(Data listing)
═══

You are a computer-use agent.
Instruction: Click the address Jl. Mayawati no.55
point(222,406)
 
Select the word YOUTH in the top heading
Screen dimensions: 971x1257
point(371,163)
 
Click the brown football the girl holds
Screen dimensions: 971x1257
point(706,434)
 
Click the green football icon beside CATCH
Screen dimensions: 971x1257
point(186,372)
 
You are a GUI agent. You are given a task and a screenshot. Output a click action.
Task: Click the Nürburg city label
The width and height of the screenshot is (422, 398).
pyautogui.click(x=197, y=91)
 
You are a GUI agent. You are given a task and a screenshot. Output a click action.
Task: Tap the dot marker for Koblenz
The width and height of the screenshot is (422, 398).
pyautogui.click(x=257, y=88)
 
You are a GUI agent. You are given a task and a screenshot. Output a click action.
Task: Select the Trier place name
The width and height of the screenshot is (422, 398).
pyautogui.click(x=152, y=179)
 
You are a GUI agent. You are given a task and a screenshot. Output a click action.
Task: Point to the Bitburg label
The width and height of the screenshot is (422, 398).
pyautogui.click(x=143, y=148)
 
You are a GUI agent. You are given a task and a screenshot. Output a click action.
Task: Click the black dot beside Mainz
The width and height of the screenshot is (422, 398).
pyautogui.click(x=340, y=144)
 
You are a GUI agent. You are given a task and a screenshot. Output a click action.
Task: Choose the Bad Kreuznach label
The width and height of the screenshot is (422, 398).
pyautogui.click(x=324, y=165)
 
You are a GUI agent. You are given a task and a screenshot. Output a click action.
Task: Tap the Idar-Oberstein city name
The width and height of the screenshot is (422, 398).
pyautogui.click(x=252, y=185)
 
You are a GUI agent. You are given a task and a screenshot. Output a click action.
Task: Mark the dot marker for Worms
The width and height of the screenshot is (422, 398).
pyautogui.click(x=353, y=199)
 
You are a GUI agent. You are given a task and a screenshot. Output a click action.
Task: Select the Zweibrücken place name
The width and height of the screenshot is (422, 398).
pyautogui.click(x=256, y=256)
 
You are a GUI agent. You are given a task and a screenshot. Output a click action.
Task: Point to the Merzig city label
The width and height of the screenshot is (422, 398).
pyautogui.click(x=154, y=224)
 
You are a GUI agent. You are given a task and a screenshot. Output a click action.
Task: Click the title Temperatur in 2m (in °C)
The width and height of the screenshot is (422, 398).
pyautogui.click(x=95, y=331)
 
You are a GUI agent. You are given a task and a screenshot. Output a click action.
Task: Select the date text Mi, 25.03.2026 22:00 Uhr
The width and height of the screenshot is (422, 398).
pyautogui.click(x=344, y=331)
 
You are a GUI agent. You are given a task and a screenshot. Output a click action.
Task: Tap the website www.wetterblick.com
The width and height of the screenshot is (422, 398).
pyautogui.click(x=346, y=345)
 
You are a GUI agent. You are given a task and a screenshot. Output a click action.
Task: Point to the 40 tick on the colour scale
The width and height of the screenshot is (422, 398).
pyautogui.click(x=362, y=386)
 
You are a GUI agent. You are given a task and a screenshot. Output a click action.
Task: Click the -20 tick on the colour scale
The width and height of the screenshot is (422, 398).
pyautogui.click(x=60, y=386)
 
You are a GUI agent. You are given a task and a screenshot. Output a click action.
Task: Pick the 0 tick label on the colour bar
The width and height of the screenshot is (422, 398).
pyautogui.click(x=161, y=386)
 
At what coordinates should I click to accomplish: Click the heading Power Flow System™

═══

- THE PROBLEM
Copy every line from the start of the listing through the line that contains "pyautogui.click(x=197, y=91)", and shift each coordinate value in the answers by adding 108 to it.

- OUTPUT FOR THIS EXERCISE
You are a computer-use agent.
Instruction: Click the address Jl. Mayawati no.55
point(330,514)
 
Select the word YOUTH in the top heading
Screen dimensions: 971x1257
point(479,271)
 
Click the brown football the girl holds
Screen dimensions: 971x1257
point(814,542)
 
Click the green football icon beside CATCH
Screen dimensions: 971x1257
point(294,480)
 
You are a GUI agent. You are given a task and a screenshot. Output a click action.
Task: Click the Nürburg city label
The width and height of the screenshot is (422, 398).
pyautogui.click(x=305, y=199)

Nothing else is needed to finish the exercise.